Quantitative analysis of inflammatory cell influx, procollagen type I synthesis, and collagen cross-linking in incisional wounds: influence of PDGF-BB and TGF-beta 1 therapy.

Platelet-derived growth factor (PDGF-BB homodimer) and transforming growth factor-beta 1 (TGF-beta 1) are potent wound-healing hormones that accelerate incisional repair. To identify more precisely and quantitatively the stage(s) of wound healing influenced by growth-factor therapy, we investigated the three sequential tissue repair processes--inflammatory cell influx, intracellular procollagen type I (PC-I) synthesis, and collagen cross-linking--in recombinant growth factor--treated wounds. Using newly developed automated, quantitative image-analysis techniques, we observed that PDGF-BB markedly augmented the directed migration of macrophages into wounds during the first week after wounding and triggered and earlier and more sustained influx of PC-I--containing fibroblasts into the wound when compared with results in TGF-beta 1-treated or control wounds (p = 0.015 at day 2; p = 0.007 at day 21). In contrast, automated image analysis revealed TGF-beta 1-treated wound fibroblasts had a nearly twofold increase in intracellular levels of PC-I protein when compared with PDGF-BB-treated or control wound fibroblasts (p = 0.004 at day 4).

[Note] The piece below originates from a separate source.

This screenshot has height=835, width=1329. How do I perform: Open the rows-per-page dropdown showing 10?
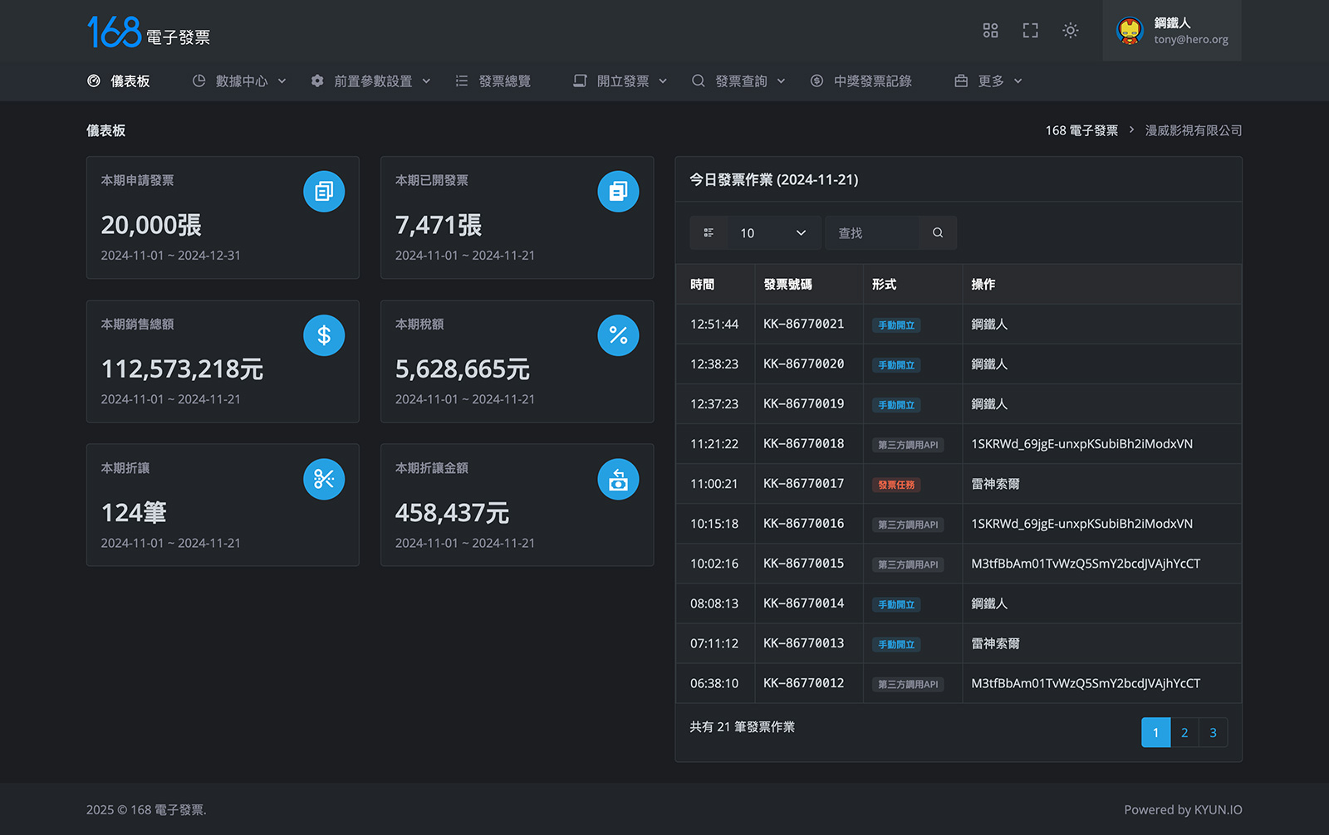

However, the influence of TGF-beta 1 was transient, and the longer duration of PDGF-BB activity suggested a later influence, perhaps on the collagen remodeling phase, which is ultimately required for increased wound strength. To address this possibility, collagen cross-linking in growth factor-treated wounds was inhibited by beta-aminoproprionitrile (BAPN) treatment, and wound breaking strength was analyzed. Both PDGF-BB and TGF-beta 1 continued to enhance repair in BAPN-treated rats, indicating that they do not function primarily at the level of collagen cross-linking. Thus, PDGF-BB appears to enhance the inflammatory phase of wound healing to indirectly trigger PC-I synthesis, whereas TGF-beta 1 quantitatively enhances PC-I synthesis directly, accounting for their differing duration of activities within healing wounds.